Банда 2 (Пронин) - страница 36

— Я себя имею в виду. Причем, не просто погиб, а исчез... Пропал, не оставив следов. При загадочных обстоятельствах... Так можно сказать?

— Можно, — кивнул Пафнутьев. — Продолжай.

— А раз так, то необходимо похоронить хотя бы то, что от меня осталось. Головешки какие-нибудь... Но возможны и отклонения... Вот в газете прочитал сегодня... Горы невостребованных трупов — близкие родственники не хотят хоронить — дорого... Нет денег. Случается, что трупы родственников просто выбрасывают на свалки... Их обнаруживают, начинается следствие, проводятся розыскные меры, устанавливают личность трупа, находят его родственников... И выясняется, что никакого преступления нет, человек помер от инфаркта, а обнищавшая родня свезла тело бывшего кормильца на свалку... Новые времена, новые нравы, — больной усмехнулся.

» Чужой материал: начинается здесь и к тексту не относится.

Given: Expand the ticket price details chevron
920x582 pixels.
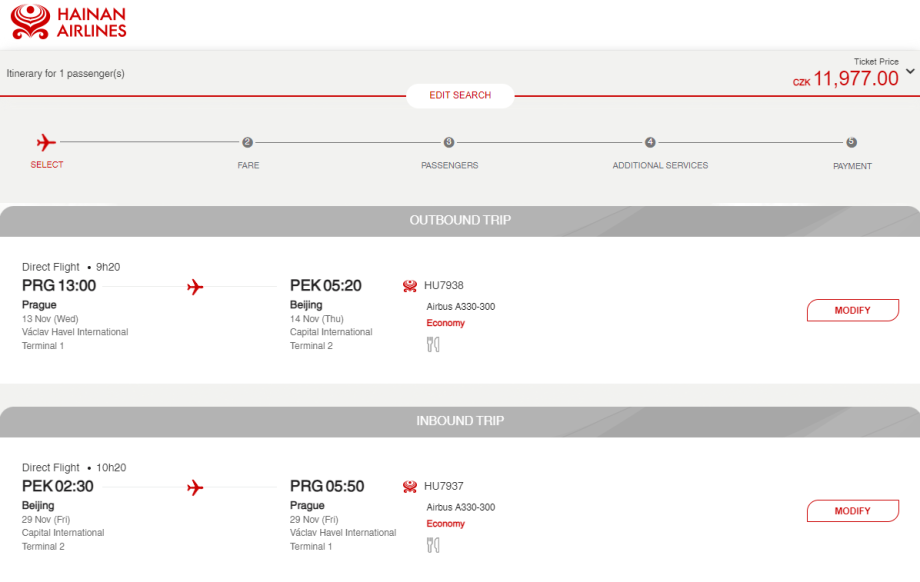Looking at the screenshot, I should 910,72.
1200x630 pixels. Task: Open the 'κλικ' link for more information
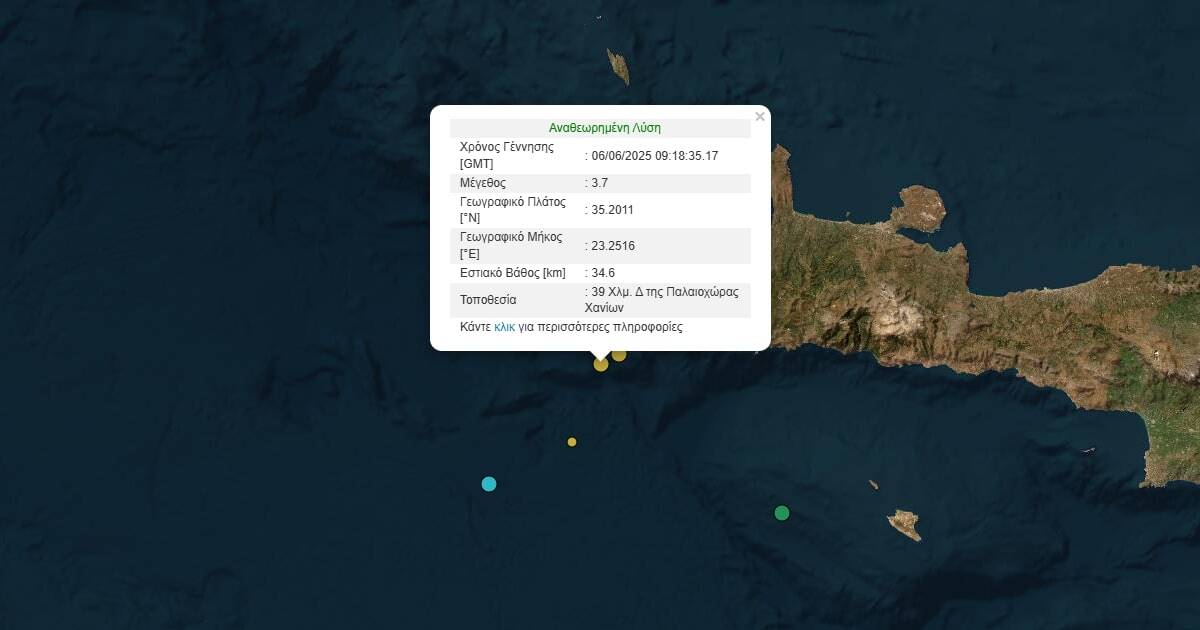504,327
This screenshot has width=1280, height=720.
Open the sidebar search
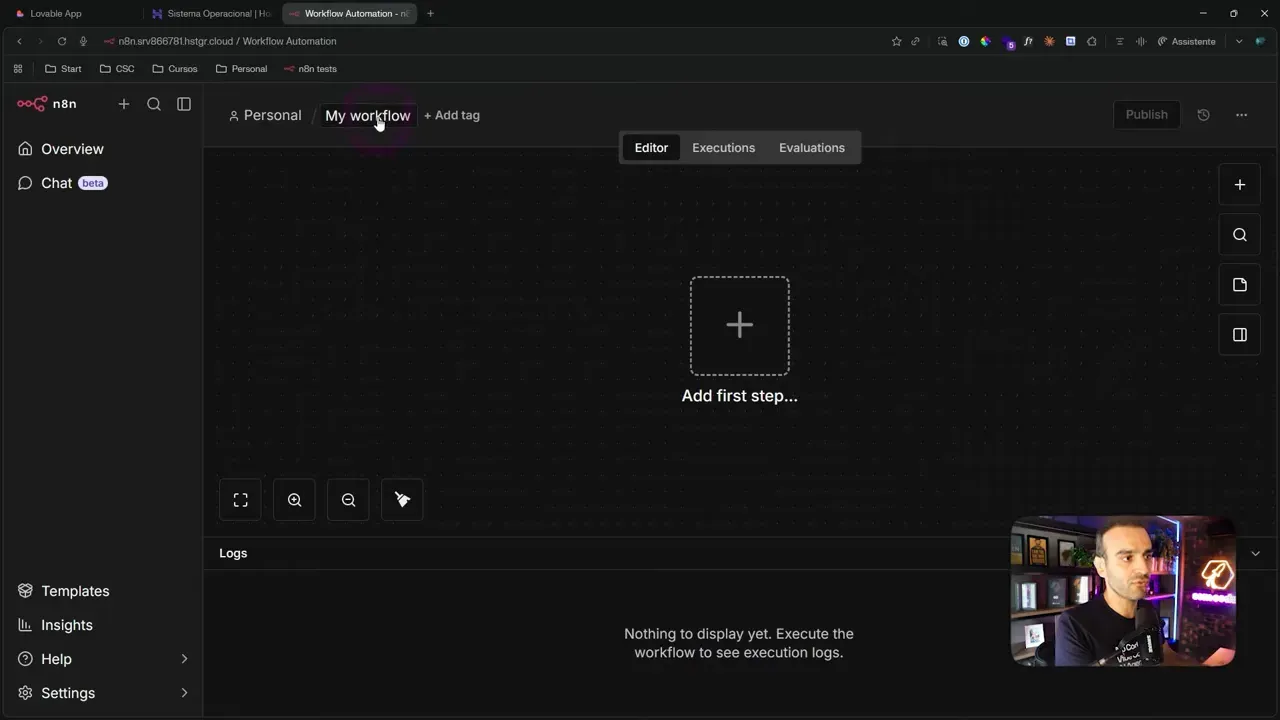[x=154, y=104]
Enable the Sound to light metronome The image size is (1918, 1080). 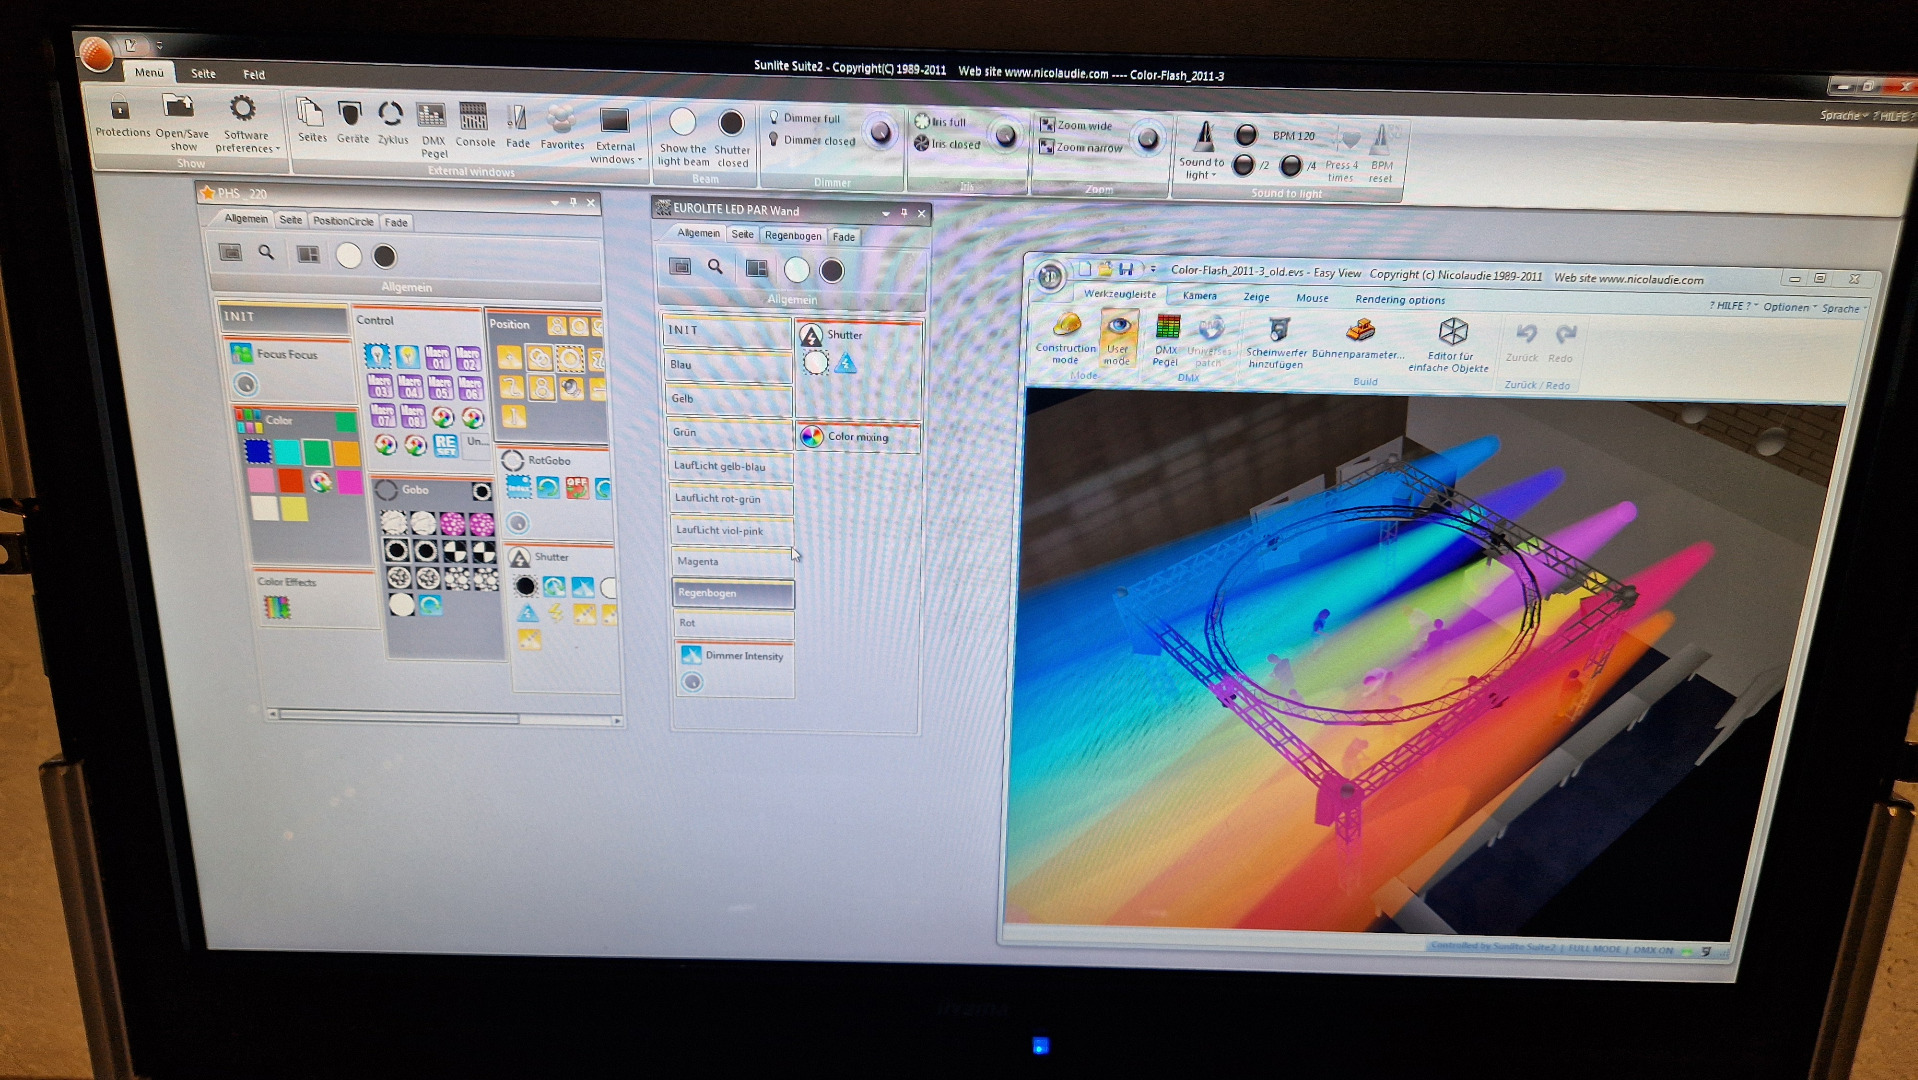(1204, 137)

— Ладно, все это я и без газет знаю, — хмуро сказал Пафнутьев. А почему ты решил, что у тебя могут быть враги?

— Ну... Враги должны быть у каждого порядочного человека. Мне так кажется. А если они есть, то им тоже необходимо убедиться, что я погиб. Я здесь уже три месяца, но не видел ни друзей, ни врагов... Это мне кажется странным. Ил" я ошибаюсь?

— Нет, — вздохнул Овсов. — Не ошибаешься.

— Может быть, я вообще не из этого города? Может быть, меня ищут в других местах?

— Ты из этого города, — сказал Овсов. — Тебя искали... Вскоре после того, как ты попал к нам, чуть ли не на следующее утро... Да, наутро после операции. Был человек, интересовался...

— Был? — быстро переспросил Пафнутьев.

— Заглядывал, — с нарочитой беспечностью подтвердил Овсов. — Молодой такой, румяный, в нынешней униформе — зеленые штаны навырост и черная кожаная куртка.

— А каков из себя?

— Зайди в любой коммерческий киоск и там обязательно встретишь. Короткая стрижка, ежик над невысоким лбом, легкая полноватость от обильной, качественной пищи и частых застольев. Самоуверенность хозяина жизни. Чрезвычайная обидчивость на почве комплекса превосходства. Все они вдруг в одночасье решили, что отныне и навсегда страна принадлежит им. Причем, не просто так, а по закону, по справедливости, поскольку долгие годы они, эти качки с вислыми животами, страдали в лагерях, маялись без свободы слова, воевали за страну и отечество... И вообще, все, что происходило со страной печального за эти десятилетия, это происходило с ними лично. И вот их горести кончились, наконец, они могут взять все свое, когда-то отнятое, обратно. И берут. Такой вот примерно молодой человек приходил ко мне наутро после операции.

— Чего хотел? — хмуро спросил Пафнутьев.